The SC/SS 115 Ethnobotany class went on a search and destroy mission seeking out the dark curse, Clidemia hirta, deep in the forest across the road.
Anthony points out a spreading patch of evil.

Mary Ann.

Barnson addes to a garbage bag held by LillyAnn.

LillyAnn and Maylanda.

When the class first sees a few small baby plants, they are initially convinced that their instructor has exaggerated the threat. When they encounter their first serious patch they suddenly comprehend the true threat that Clidemia presents.

Dana with Clidemia hirta.

Dana wraps up with a in-forest lecture.

On Thursday 01 December 2011 the class held their sakau ceremony at Nihco marine park. This was the first term the ceremony followed the Clidemia hirta pull. This arrangement worked better, cementing the ceremony as the capstone, term wrap activity prior to the final. This arrangement is planned to be retained in future terms.

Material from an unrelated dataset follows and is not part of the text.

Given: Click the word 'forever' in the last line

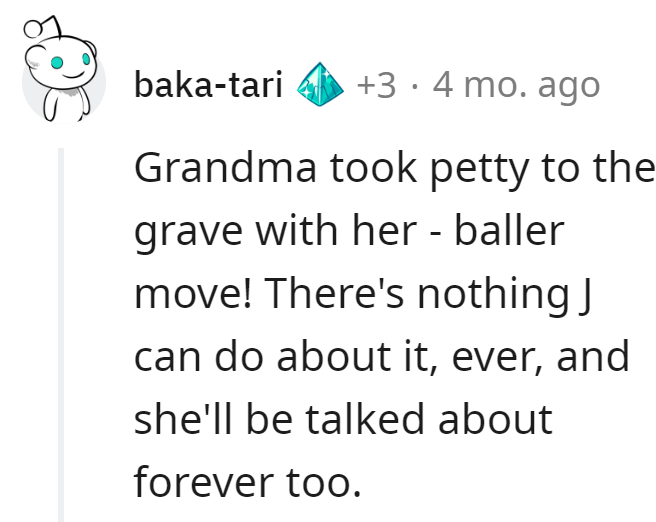Looking at the screenshot, I should pyautogui.click(x=203, y=482).
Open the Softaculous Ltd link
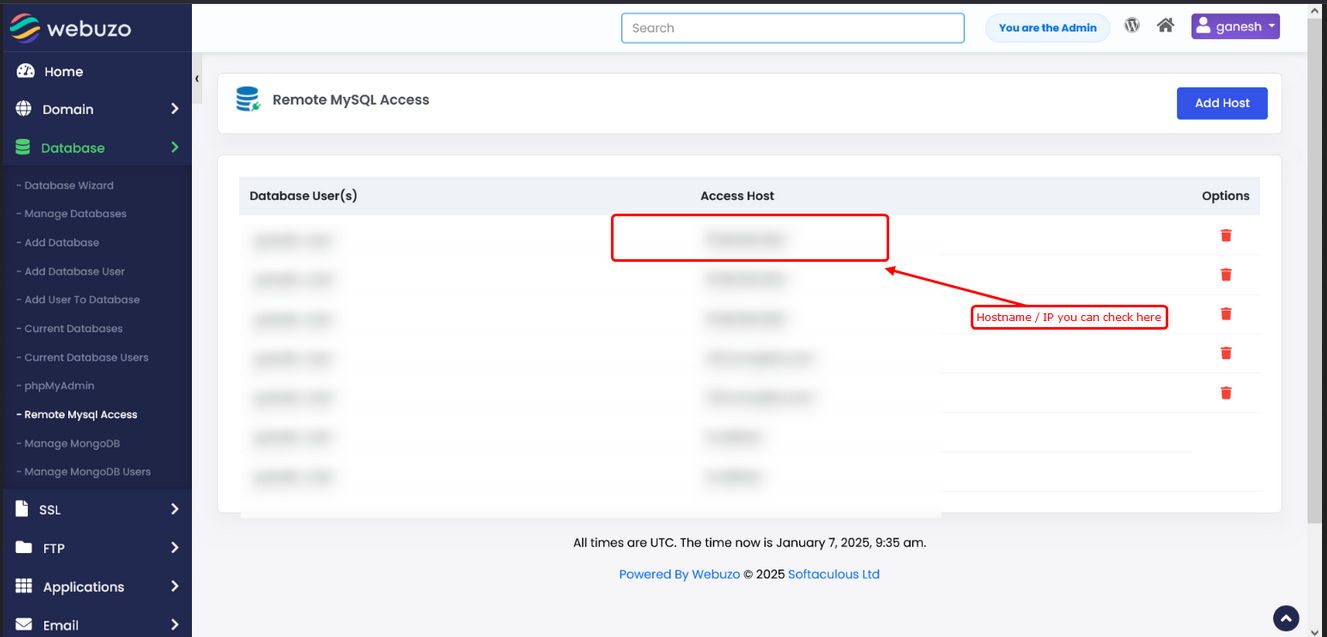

Images of the ceremony were for the most part blurry.

In a change from previous terms, for reasons unknown to me, few students remained after five. In addition, other commitments kept anyone else from the ceremony support team from remaining. A couple students and two support staff along with myself remained to wrap up the sakau. I had to leave even before the sun was set due to the strength of the sakau.

While sakau at Nihco was interesting, there was the additional cost of the nahs, $50, and the cost of the students' entry fee, another $30, plus the $75 for the sakau. That and while the hut is a nahs, there is something different about being at Nihco as opposed to being at someone's home nahs in a village. 

In part because we were not at anyone's home, we lacked those with titles who could properly explain the ceremony, and it fell to me to handle the explanations - something I am reticent to do as there are cultural issues with having a foreigner explain a traditional ceremony. Thus I am disinclined to revisit this particular location.